## YOUR TASKS
• a. In the guide on FastAPI database connection pooling, how long does reusing a connection from a pool take?
• b. Resume the guide on FastAPI database connection pooling, picking up right after its final code block.

Skip to main content

FastAPI Database Connection Pooling

Database connection pooling is a performance technique where a pool of reusable connections waits for queries instead of opening a new connection per request. Creating a connection typically takes 50-200ms (handshake, authentication, TLS negotiation). Reusing a connection from a pool takes < 1ms. For an API handling 1,000 requests/second, pooling is the difference between 50-200s of latency per second and near-zero. This guide shows you how to configure SQLAlchemy connection pools for FastAPI, tune pool sizes, and debug pool exhaustion.

I've debugged incidents where an underconfigured pool caused timeouts under load. This article teaches you the mechanics and tuning rules that prevent those failures.

Understanding Connection Pooling

A pool maintains a set of "warm" connections to the database. When a route requests a connection, it gets one from the pool (very fast). When done, it returns the connection to the pool for reuse. If all connections are in use, new requests wait for one to become available.

Key metrics:

  • pool_size: Connections kept open and ready (default: 5). Start with 5-10 per 100 req/sec.
  • max_overflow: Additional connections created if pool_size is exhausted (default: 10). Total capacity = pool_size + max_overflow.
  • pool_recycle: Recycle connections older than N seconds (default: 3600). Databases close idle connections; recycling prevents stale connections.
  • pool_timeout: Seconds to wait for a connection before raising timeout (default: 30).

A typical pool configuration:

from sqlalchemy import create_engine

engine = create_engine(
"postgresql://user:password@localhost/mydb",
pool_size=20, # 20 connections always open
max_overflow=10, # Up to 30 total if needed
pool_recycle=3600, # Recycle after 1 hour
pool_timeout=30, # Wait 30s for a connection
echo=False # Don't log SQL (performance)
)

## EXCERPTED RECORDS
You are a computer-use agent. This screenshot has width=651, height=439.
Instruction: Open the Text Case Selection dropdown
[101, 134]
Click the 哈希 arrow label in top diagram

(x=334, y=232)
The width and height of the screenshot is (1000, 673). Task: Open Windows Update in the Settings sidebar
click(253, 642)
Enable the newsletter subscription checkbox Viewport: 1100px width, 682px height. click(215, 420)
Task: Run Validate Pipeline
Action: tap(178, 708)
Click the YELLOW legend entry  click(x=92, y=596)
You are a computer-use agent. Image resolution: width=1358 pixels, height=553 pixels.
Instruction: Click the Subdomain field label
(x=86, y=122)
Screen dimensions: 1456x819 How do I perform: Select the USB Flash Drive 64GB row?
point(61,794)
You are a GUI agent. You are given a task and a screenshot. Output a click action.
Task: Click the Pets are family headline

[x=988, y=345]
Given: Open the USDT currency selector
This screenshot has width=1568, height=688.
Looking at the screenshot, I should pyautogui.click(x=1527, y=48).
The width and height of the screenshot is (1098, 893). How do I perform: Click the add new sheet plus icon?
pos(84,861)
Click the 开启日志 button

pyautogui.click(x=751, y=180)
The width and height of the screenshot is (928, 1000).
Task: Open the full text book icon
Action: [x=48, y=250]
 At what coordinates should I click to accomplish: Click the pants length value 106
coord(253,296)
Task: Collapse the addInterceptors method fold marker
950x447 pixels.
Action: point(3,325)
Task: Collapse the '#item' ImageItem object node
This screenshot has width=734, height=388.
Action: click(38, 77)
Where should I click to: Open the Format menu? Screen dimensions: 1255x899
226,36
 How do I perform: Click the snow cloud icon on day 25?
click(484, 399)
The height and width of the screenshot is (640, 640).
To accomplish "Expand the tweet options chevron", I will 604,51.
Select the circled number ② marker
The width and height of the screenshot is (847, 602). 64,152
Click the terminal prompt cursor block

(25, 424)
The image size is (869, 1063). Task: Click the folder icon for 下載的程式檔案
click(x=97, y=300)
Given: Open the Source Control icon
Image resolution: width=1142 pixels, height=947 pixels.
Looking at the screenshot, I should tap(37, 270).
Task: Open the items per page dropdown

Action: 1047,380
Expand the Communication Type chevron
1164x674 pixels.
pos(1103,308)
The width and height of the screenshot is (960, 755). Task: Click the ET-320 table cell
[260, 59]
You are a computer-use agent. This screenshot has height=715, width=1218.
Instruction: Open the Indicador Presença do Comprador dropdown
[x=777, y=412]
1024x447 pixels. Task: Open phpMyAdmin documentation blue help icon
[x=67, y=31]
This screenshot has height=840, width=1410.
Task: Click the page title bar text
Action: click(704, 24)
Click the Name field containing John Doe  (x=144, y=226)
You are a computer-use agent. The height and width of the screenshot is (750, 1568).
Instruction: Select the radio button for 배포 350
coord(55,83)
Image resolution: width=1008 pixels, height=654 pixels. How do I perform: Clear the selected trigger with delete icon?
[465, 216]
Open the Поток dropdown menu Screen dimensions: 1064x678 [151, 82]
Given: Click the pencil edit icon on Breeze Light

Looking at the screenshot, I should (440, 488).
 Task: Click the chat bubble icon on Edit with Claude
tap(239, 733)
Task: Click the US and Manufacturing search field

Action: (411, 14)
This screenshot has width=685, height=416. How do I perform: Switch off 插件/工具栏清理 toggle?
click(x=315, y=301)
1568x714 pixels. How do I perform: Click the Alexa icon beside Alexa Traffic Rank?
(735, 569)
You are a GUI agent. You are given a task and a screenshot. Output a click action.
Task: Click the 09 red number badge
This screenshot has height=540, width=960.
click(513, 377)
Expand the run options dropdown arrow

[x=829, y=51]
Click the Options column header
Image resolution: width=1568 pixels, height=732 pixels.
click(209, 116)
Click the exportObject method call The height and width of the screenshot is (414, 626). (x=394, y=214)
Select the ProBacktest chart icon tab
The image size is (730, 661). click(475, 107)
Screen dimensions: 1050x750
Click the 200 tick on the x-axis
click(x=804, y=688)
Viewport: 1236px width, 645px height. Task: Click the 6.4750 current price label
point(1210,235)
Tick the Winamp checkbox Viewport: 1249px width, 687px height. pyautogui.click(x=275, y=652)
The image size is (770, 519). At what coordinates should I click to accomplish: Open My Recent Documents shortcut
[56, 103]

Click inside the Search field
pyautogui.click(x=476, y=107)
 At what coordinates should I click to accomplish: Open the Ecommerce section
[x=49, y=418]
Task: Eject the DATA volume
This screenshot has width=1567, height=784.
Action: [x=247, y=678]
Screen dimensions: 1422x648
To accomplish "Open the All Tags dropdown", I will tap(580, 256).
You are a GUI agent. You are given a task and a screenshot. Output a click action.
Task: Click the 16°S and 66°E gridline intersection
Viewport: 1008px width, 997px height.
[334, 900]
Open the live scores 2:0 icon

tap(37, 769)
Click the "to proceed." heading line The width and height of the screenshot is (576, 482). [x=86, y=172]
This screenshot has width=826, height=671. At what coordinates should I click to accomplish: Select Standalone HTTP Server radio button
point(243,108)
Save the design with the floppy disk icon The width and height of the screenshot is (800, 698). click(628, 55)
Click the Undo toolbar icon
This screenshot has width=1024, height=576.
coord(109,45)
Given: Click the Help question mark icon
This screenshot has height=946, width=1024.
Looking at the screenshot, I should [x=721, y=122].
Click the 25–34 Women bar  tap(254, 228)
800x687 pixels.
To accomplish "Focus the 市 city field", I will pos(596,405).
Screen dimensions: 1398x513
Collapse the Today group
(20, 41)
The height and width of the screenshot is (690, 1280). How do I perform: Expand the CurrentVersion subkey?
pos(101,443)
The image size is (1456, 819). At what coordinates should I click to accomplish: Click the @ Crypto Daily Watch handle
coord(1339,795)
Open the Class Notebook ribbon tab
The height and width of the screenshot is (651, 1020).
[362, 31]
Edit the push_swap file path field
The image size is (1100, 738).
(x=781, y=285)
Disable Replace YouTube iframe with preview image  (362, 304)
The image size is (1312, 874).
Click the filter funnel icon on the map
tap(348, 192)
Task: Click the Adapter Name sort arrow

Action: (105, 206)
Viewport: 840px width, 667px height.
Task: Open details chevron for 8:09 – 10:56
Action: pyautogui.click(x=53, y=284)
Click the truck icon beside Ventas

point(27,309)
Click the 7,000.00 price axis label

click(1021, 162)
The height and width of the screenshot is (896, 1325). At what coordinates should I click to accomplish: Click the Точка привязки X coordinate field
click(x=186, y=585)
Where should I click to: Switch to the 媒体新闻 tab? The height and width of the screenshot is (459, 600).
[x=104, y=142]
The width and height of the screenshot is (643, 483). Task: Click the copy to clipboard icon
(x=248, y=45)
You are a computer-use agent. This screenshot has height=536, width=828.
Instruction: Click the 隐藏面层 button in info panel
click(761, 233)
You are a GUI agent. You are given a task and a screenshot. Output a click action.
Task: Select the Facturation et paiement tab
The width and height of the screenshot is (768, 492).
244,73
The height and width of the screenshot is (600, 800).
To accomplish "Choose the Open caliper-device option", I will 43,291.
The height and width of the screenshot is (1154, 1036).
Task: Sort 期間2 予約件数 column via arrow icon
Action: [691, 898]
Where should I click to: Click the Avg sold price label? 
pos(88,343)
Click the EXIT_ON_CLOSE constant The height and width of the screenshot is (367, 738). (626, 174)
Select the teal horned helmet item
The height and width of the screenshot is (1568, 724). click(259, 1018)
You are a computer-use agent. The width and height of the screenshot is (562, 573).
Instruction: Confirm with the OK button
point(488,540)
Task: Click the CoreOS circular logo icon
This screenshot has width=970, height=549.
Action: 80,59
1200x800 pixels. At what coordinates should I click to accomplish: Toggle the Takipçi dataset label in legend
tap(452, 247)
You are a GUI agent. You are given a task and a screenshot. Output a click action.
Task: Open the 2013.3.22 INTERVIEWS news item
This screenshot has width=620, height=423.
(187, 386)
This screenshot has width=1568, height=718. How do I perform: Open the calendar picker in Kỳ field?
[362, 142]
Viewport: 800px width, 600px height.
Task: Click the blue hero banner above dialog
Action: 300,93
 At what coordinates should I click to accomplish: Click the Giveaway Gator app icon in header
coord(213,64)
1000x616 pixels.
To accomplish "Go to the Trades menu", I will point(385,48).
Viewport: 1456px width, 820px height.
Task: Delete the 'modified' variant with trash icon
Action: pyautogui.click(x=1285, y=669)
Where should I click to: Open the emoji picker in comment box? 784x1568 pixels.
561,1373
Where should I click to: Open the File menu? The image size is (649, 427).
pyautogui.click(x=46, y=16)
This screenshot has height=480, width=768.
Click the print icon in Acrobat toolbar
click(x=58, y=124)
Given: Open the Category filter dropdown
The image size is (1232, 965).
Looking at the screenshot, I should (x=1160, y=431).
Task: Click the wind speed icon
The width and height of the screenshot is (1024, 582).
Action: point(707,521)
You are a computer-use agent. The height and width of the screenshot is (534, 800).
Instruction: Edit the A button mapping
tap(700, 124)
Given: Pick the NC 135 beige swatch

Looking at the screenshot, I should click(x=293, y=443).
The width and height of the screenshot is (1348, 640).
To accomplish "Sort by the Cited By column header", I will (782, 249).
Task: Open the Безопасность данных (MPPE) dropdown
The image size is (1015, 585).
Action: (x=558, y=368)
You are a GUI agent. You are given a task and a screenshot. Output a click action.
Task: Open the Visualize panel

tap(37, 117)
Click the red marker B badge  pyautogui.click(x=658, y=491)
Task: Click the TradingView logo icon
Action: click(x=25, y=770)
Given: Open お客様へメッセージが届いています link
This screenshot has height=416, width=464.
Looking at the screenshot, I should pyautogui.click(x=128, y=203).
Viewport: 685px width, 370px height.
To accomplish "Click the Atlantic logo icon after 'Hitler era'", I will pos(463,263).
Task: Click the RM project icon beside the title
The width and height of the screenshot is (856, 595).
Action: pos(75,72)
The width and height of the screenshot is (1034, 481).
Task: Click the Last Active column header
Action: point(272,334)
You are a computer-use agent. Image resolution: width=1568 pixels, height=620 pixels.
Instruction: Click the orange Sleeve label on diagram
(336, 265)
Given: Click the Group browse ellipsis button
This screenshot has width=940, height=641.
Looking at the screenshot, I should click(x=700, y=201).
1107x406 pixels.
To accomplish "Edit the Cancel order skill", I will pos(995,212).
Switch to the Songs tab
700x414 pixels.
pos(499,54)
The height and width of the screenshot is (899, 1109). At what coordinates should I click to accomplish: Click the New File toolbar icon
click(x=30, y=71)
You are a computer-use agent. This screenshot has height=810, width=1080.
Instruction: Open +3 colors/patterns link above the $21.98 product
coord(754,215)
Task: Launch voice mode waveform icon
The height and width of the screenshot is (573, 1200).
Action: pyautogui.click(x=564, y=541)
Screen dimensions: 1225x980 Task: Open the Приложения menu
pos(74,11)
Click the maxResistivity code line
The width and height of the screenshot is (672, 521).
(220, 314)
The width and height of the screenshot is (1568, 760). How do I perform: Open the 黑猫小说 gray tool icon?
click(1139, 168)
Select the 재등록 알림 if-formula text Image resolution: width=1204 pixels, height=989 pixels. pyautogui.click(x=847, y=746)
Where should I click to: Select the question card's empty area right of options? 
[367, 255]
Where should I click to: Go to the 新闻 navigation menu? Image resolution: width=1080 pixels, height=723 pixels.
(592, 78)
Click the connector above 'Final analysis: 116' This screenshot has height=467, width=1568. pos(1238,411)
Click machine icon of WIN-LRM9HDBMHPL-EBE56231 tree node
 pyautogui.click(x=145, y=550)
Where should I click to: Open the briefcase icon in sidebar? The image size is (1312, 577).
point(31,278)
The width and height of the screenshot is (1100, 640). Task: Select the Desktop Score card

## TASK RESPONSES
• a. Less than 1ms.

• b.
Sync vs. Async Connection Pools

SQLAlchemy's sync engine has one pool shared across threads. The async engine (via sqlalchemy.ext.asyncio) uses per-task connection management:

# Sync engine (thread-based)
engine = create_engine(
"postgresql://...",
pool_size=20,
max_overflow=10
)

# Async engine (event-loop based)
from sqlalchemy.ext.asyncio import create_async_engine

async_engine = create_async_engine(
"postgresql+asyncpg://...",
pool_size=20,
max_overflow=10
)

For FastAPI (async), use the async engine. It avoids blocking threads waiting for database I/O.

Configuring Pool Size

Pool size depends on your load and query time:

ScenarioFormulaExample
Low concurrency (< 100 req/s)5-1010 connections
Medium (100-1000 req/s)requests/sec * avg_query_time_s500 req/s * 0.01s = 5 connections
High (> 1000 req/s)requests/sec * avg_query_time_s + 20%2000 req/s * 0.005s = 10 connections + 2 = 12

Calculate it based on your database latency:

# Average query latency ~10ms (0.01s)
# Expected concurrency: 500 requests/second
# Pool size needed: 500 * 0.01 = 5

# Overhead margin: + 20%
pool_size = max(5, int(500 * 0.01 * 1.2)) # 6

Use environment-specific configs:

from pydantic_settings import BaseSettings

class Settings(BaseSettings):
database_url: str
database_pool_size: int = 5 # Development default
database_max_overflow: int = 10
database_pool_recycle: int = 3600

class Config:
env_file = ".env"

settings = Settings()

from sqlalchemy.ext.asyncio import create_async_engine

async_engine = create_async_engine(
settings.database_url,
pool_size=settings.database_pool_size,
max_overflow=settings.database_max_overflow,
pool_recycle=settings.database_pool_recycle
)

For production, set pool_size via environment:

DATABASE_POOL_SIZE=20
DATABASE_MAX_OVERFLOW=10

Diagnosing Pool Exhaustion

Pool exhaustion happens when all connections are in use and the queue is full. Routes timeout waiting for a connection. Watch for these errors:

TimeoutError: QueuePool limit exceeded
sqlalchemy.exc.InvalidRequestError: Can't connect to the pool

Debug pool status:

@app.get("/debug/pool-stats")
async def pool_stats():
"""Monitor connection pool status."""
pool = async_engine.pool

return {
"pool_size": pool.size(),
"checked_out": pool.checkedout(),
"overflow": pool.overflow(),
"total": pool.size() + pool.overflow(),
"available": pool.size() - pool.checkedout()
}

Example output when exhausted:

{
"pool_size": 20,
"checked_out": 20,
"overflow": 10,
"total": 30,
"available": 0
}

Zero available means new requests will wait or timeout.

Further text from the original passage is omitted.